:: Provided records
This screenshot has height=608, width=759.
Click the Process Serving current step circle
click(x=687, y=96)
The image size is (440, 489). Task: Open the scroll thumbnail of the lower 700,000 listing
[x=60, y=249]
::::
> [Your goal]: Would you quote, exactly and only, the lines from the one containing "Click the Process Serving current step circle" to the end of the entries?

> [Result]:
Click the Process Serving current step circle
click(x=687, y=96)
The image size is (440, 489). Task: Open the scroll thumbnail of the lower 700,000 listing
[x=60, y=249]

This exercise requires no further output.